At the recent Business of Small College Athletics (#BOSCA14) workshop much was made of the fact that administrators working in Small College Athletics need to be versatile. Very few of us just focus on one area within our department. Heck, even coaches wear multiple hats. When I interview prospective employees for my department (including coaches) I always ask the question “What else can you do?” Sometimes this question is met with a quizzical look but often prospects understand immediately that what I’m really asking them is “How else can you contribute to the success of our department?”
Being versatile is generally the result of two things: Experience and Attitude. Most skills can only be refined through practice and effort. That having been said, attitude is absolutely critical. Many necessary tasks in athletics are completely unglamorous. The best way to get the experience that increases your versatility is to approach every task as an opportunity to grow. Some will be more fun than others and some will more obviously affect the bottom line…but all are important. Here’s a look at some of the roles that I play in my department.
Problem Solver – I’ve discussed this at length in a previous blog, but one of my most important skills is solving problems. I’ll admit that I wasn’t very good at this when I started and have learned that only experience can help you here.
Capitalist Pig – I have often described myself in this way over the years. In truth, I am a Capitalist Pig out of necessity. We need resources to support our teams and I am the “Director of Sales” for our department. I spend a significant amount of time strategizing, cultivating, and selling in an effort to generate resources that improve our department. On one level or the other I expect every member of my staff to be a salesperson. I also think that if you can sell you will always find a job.
Coach – It took me some time to realize that I am the Coach of our coaches. Just as coaches work with student-athletes to improve their performance, I do the same with our coaches. My job is to clearly and consistently communicate the direction of our department and the expected role that each coach will play in meeting our goals. I meet regularly with the coaches on my staff and our meetings involve brainstorming, questioning current approaches, goal setting, encouraging, congratulating, and in some cases removing a coach from his/her position. Never has it involved running wind sprints!
Recruiter – I am frequently involved in our recruiting efforts on campus. I like to meet with prospective student-athletes and their parents to give them my view of our department and their specific sport. I also want to make sure that they know that part of what they get at Oklahoma City University is me. I also do a fair amount of recruiting to fill open positions in our department. We take application for every open position but I often activate my network to find other prospects that might be a good fit.

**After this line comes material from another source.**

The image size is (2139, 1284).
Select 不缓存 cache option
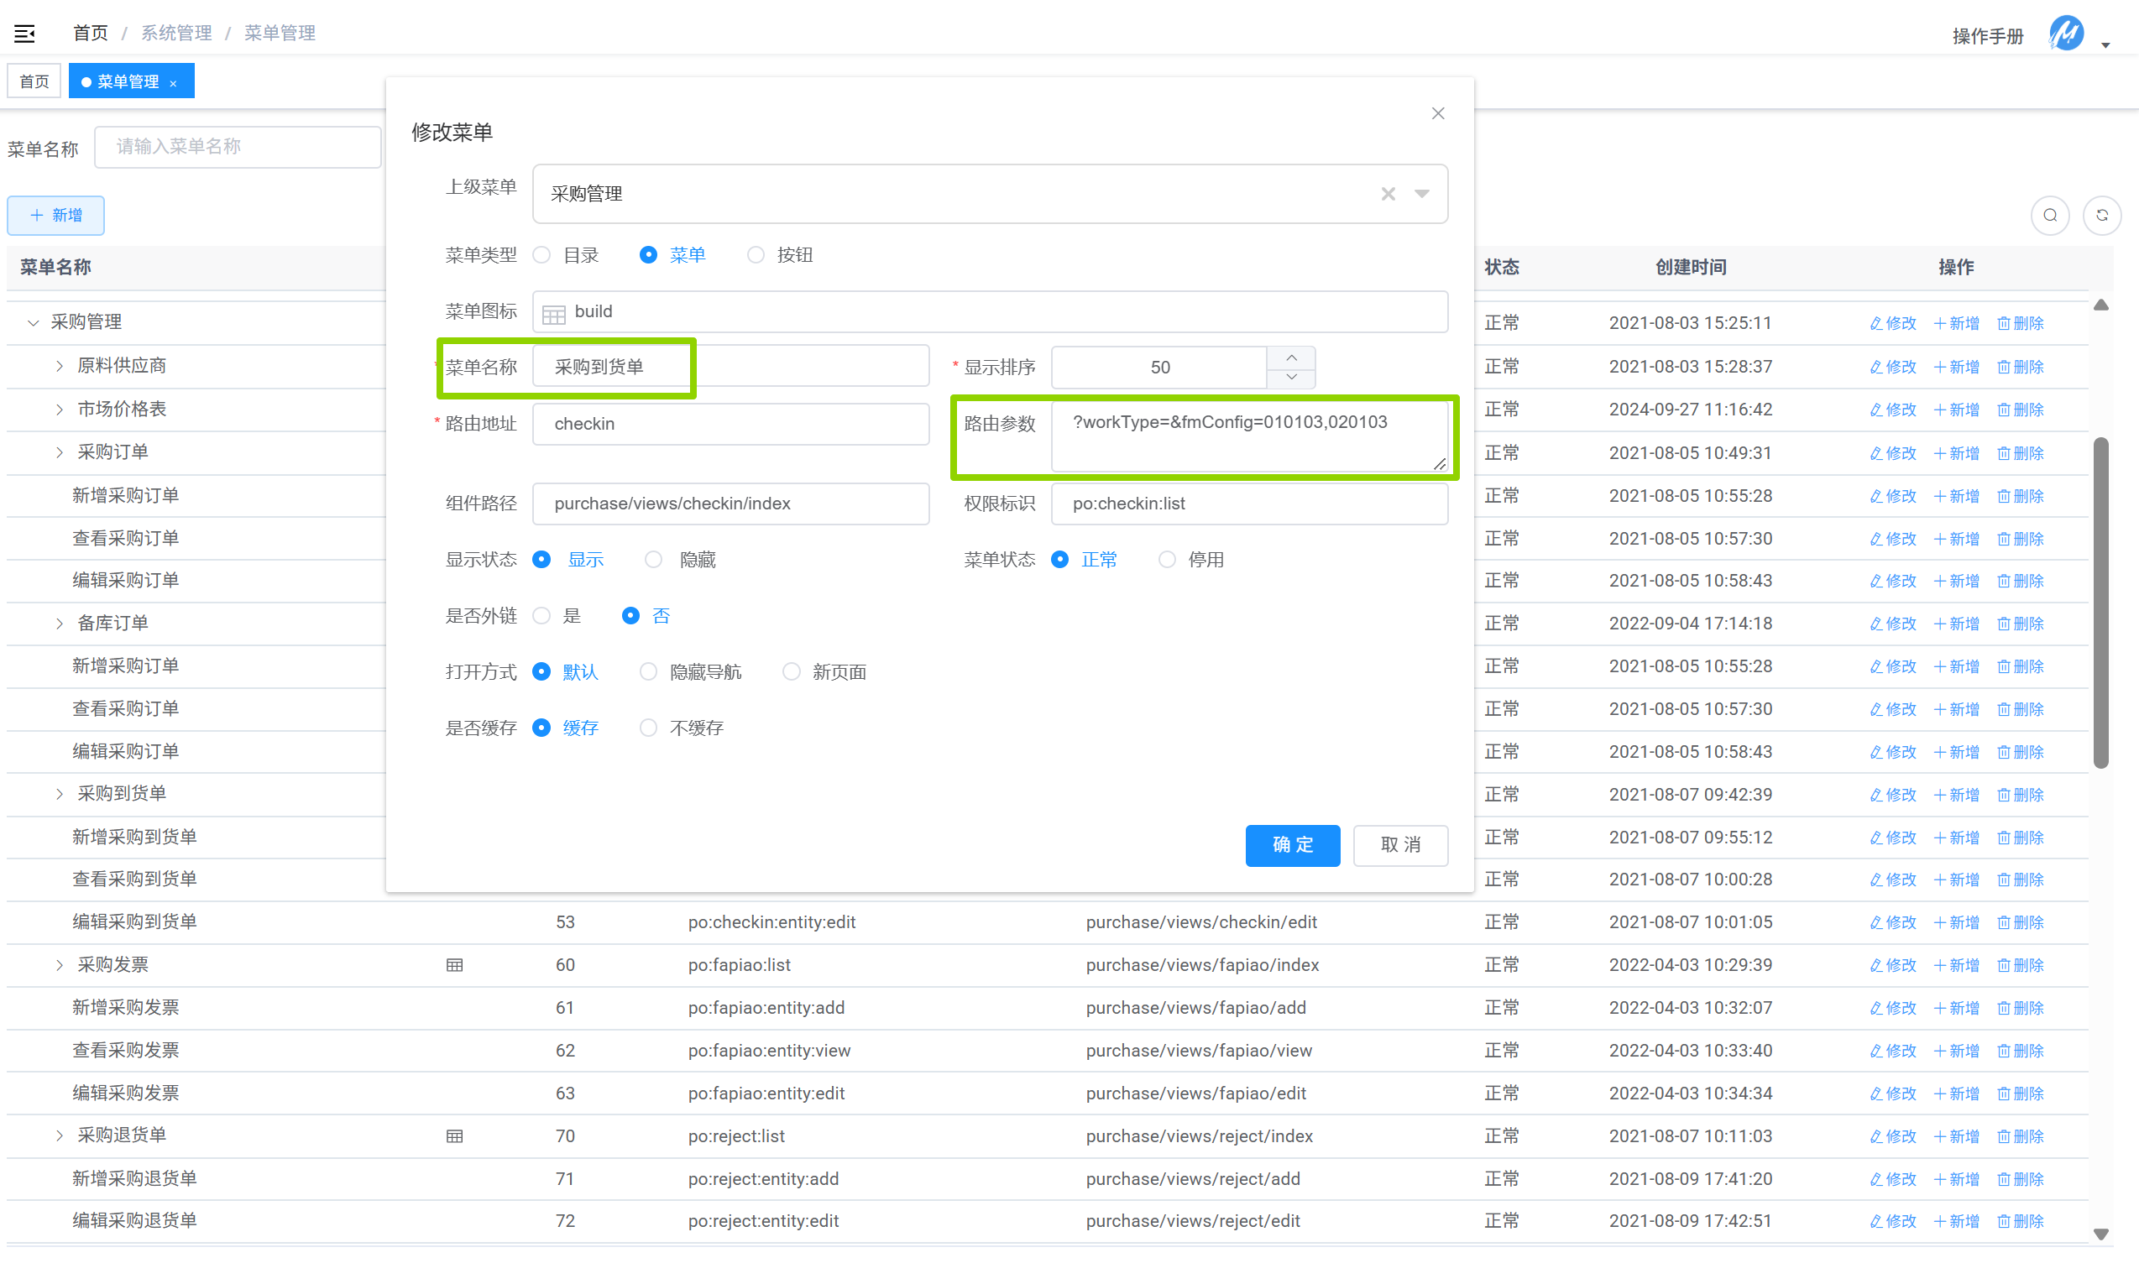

Stepfather – I often tell recruits that “I have two children….and 400 step-children.” I don’t have the daily interaction with our student-athletes that coaches have but I appreciate in my role that I can get to know our students and offer insight and wisdom that might impact their lives. Similarly, I appreciate having the opportunity with our staff to get to know them as more than just my employees. While there remains a “professional distance,” I enjoy having the opportunity to get to know my staff personally and provide advice where needed. They do the same for me.
Everything Else – This category is where attitude is so important. I know how to pop popcorn and change out a bag of nacho cheese. I have carried stray dogs off of our Soccer field. I’ve pulled tarps on the baseball field(not a skill per se). I know how to set up the sound system in the gym and set up the bleachers for a game. The fact is that I know how to do a lot of little un-glamorous things that are critical to the success of our athletic department. I’m a big believer in the idea that “I wouldn’t ask you to do anything that I wouldn’t do myself.” On one level it’s critical that necessary tasks get done to make sure that the games can be played. On another level it’s important that other employees understand that I’m willing to step in to do the little things and I expect them to do the same and have a great attitude about it.
We all tend to start at the bottom in the sports world. Enjoy the skills that you develop in the early stages of your career and commit to build on these skills and add others. The more that you can do well the more marketable you become and the more productive you are for your organization. Learning doesn’t stop when you graduate college and enter the working world…its only just begun! Make a plan today to build on your skillset and become more versatile. What else can you do?